In June, efforts were made to improve the existing animal shelter, which City Manager Larry Eulert said had previously been in “deplorable” shape.
Since that time, Owens — who, with the help of a friend, has rescued hundreds of dogs in the Pawhuska area during the past three years at private expense and arranged for them to be transported out-of-state for adoption — had grown frustrated with the state of her relationship with city government. She was unsure if the relationship would improve.
It was in that context that the meeting Friday became the basis for a breakthrough.

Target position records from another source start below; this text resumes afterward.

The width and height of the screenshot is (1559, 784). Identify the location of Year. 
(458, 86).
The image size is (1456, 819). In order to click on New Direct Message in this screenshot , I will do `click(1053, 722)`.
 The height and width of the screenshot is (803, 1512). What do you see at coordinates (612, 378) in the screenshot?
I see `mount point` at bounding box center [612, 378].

“It went very well. Reasonable minds got together and I think everybody is pleased,” Heskett said. “I feel very good about it.”
Heskett said he also had a positive reaction to the approach taken to the animal-welfare issue by the new Pawhuska police chief, Rex Wikel.
“I’m impressed, very impressed,” Heskett said, explaining he felt Wikel seemed to be on top of the issue.
City Clerk Barbara Smith, when providing photos of the meeting group to the Journal-Capital in an email, said the meeting participants “hammered out a solution that satisfied everyone.”
The agreement will allow Owens to keep dogs in the Pawhuska pound beyond the normal 72-hour, ordinance-based holding period, to facilitate finding homes for them. The city also agreed to set up a system to provide Owens with data about and images of impounded animals. Under the terms of the agreement, Owens will continue to serve as a volunteer, and will not receive compensation for her animal-rescue efforts.